Published Wednesday, March 24, 1999, in the Miami Herald

Chilean family refuses to forget, seeks to settle score

By DAVID LYONS
Herald Staff Writer

In late September 1976, a radio-controlled bomb blew up a car in DuPont Circle in Washington, D.C., killing Orlando Letelier, Chile's ambassador to the United States, and his assistant, Ronni Moffitt, an American citizen.

More than a decade later, Armando Fernandez-Larios, a former army major who served under Gen. Augusto Pinochet, stepped before a federal judge in Washington to take responsibility for his role in the killings. The judge applauded his guilty plea and sentenced him to credit for time served. Then, Fernandez-Larios dropped out of sight.

Now, an exiled family of a young economist murdered by the Chilean military in 1973 contends that Fernandez-Larios should step forward again to take responsibility for that death. In Miami federal court, the family of Winston Cabello is suing for unspecified damages under the Alien Tort Claims Act, and the more recent Torture Victim Protection Act, which permits victims to sue in a U.S. court over incidents of torture abroad.

The suit contends that Fernandez-Larios was one of those who tortured Cabello and at least 70 others in northern Chile the month after Pinochet seized power from President Salvador Allende.

The case emerges at a time when the fate of Pinochet himself is near resolution in England, with magistrates in the House of Lords poised to decide whether he may be extradited to Spain to answer charges of crimes against humanity committed in Chile by his regime between 1973 and 1990.

For Fernandez-Larios, the veil of several years of anonymity was lifted last Friday when a local process server hand-delivered court papers announcing that he is a defendant in Case No. 99-528. Reached Tuesday at his condominium home in Miami-Dade, he told The Herald that he would be willing to discuss the case, but only after consulting his lawyer.

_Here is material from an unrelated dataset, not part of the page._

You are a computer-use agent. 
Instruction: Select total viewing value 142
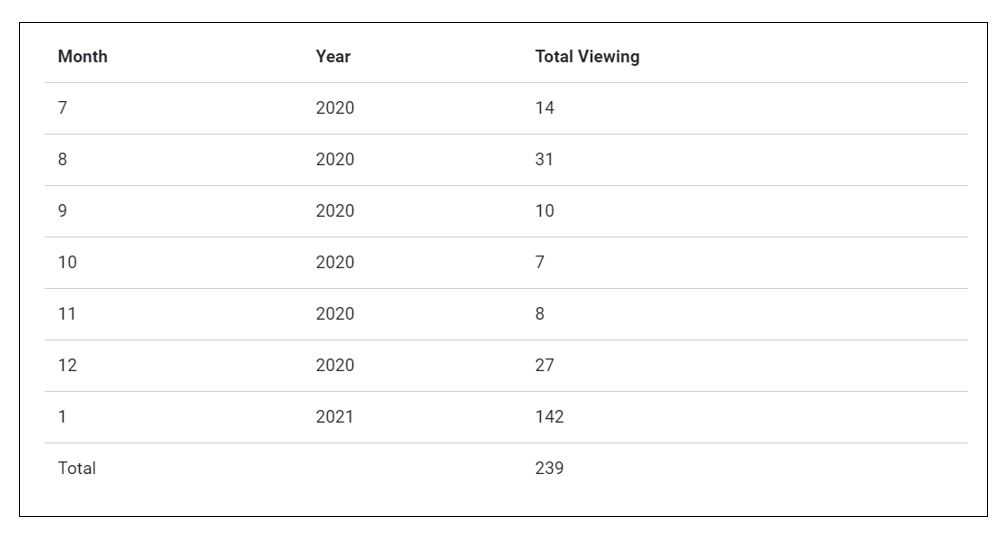[549, 417]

Fernandez-Larios appears to have lived and worked in obscurity over the years since making his admissions in the Letelier case in 1987. At the time, he said he surrendered voluntarily because he considered himself to be a ``marked man'' in Chile.

Before U.S. District Judge Barrington Parker, Fernandez-Larios pleaded guilty to a reduced charge of accessory to murder, and testified that his role was limited to traveling to this country on a false passport, locating Letelier's office and identifying his car.

Replied the judge: ``The defendant Fernandez has taken a giant step in offering his plea.'' Parker added that Fernandez had ``pulled back the cover'' by superiors to conceal the roles of others in the assassination.

After his court appearance, Fernandez-Larios was reported to have entered the federal witness protection program.

The Center for Justice & Accountability, a San Francisco legal organization that draws financial support from Amnesty International and the United Nations, retained an investigator to find him.

``There was after the time he came to the United States in 1987 rumors that he entered the witness protection program,'' Shawn Roberts, the center's legal director, said Tuesday. ``At the end of last year, our clients started hearing rumors that people in the Chilean community in the U.S. heard that Fernandez-Larios might be working in Miami.

``We heard initially that people thought he was working in an art gallery,'' Roberts said. ``We found he had some small businesses. Between December of '98 and February we started putting together the pieces, but we weren't actually sure until we delivered the papers to him Friday.''

Paul Hoffman, a human rights lawyer in Santa Monica, Calif., who is helping to prosecute the lawsuit, said one of the center's purposes is to track down alleged human rights violators and hold them legally accountable for their alleged offenses.

``There is an issue about whether people who committed serious human rights crimes can go about their lives in the United States,'' he said. ``We sue them because they are here. If they have money, we intend to get it.''

The Cabello family has not specified how much money it is seeking. Some judgments in similar cases have ranged from $15 million to $20 million, Hoffman said.

``There have been difficulties with payment, there have been some collections -- that's one of the difficulties in these cases,'' he said. ``In a case like this, it could be millions of dollars. You're talking about the killing of a young economist in his late 20s. He had a long life ahead of him.''

Fernandez-Larios, who according to state records in 49 years old, has until April 8 to formally respond to the lawsuit.